In both movies the ambiguity moves from an early general anxiety to an ambiguity that is focused more specifically around resolving on single puzzling issue. In the case of Rosemary's Baby, one of the central concerns becomes not just what the plot against Rosemary is per se, but whether indeed her ideas that she has been impregnated by the devil are in fact correct and real. Certainly, there are a series of terrible and strange circumstances leading up to it, such as Rosemary's interaction with Terry, a woman living on the street who has been taken in by the Castavets. Indeed, it seems odd that they would take her in for any altruistic purpose, and her subsequent suicide only serves to cast a further suspicion over them.
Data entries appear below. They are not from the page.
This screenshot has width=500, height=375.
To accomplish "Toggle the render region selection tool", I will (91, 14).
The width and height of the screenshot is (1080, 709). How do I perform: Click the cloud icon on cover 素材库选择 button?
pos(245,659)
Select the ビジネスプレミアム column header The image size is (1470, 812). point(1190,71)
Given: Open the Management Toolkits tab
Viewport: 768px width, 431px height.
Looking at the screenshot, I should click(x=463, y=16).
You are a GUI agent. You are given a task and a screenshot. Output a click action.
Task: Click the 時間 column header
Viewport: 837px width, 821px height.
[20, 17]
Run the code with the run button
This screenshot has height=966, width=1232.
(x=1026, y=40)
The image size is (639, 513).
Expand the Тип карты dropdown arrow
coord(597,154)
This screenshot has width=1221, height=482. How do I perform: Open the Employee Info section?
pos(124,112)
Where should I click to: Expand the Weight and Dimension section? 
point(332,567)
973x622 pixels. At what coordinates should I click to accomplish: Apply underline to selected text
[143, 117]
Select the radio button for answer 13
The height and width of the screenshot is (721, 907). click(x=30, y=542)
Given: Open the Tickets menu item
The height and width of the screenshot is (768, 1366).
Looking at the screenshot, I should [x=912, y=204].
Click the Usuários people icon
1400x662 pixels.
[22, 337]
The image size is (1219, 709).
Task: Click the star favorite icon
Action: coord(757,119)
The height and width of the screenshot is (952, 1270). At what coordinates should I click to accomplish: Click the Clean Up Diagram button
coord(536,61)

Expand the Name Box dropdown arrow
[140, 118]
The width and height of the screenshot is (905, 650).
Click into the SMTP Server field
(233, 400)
Thus, while on the one hand we as viewers are inclined to side with Rosemary in her belief that the Castavets are members of a coven who are trying to impregnate Rosemary with the Devil's baby, on the other hand we are confronted with deeply incomplete, subjective, and ambiguous evidence for this claim. Even Rosemary's experience of her "impregnation" by the devil is exceptionally hallucinatory and unclear such that we cannot be certain whether this impregnation is the "real" work of black magic or else a deeply felt and imaginative hallucination on the part of Rosemary. Certainly, we as the audience want to believe her and can't imagine why she would want to have such a terrible hallucination, but if decide to believe her we must do so in the face of all of our industrialized Western scientific concepts. Here then, although the ambiguity is focused more specifically on one question, whether or not Rosemary is "actually" carrying the devil's baby, the ambiguity still has the effect of creating a general anxiety and paranoia because of the question's very centrality. In effect, our whole understanding of the action of the film depends upon the answer to this question. If Rosemary is correct about her baby being the devil, then we must feel for her as the victim of a terrible plot. If it is a hallucination, then she is pathetic and insane character, not a heroic one. Thus, this question still creates a feeling of paranoia, because we literally cannot be certain of our feelings about anything in the film without knowing the answer to it.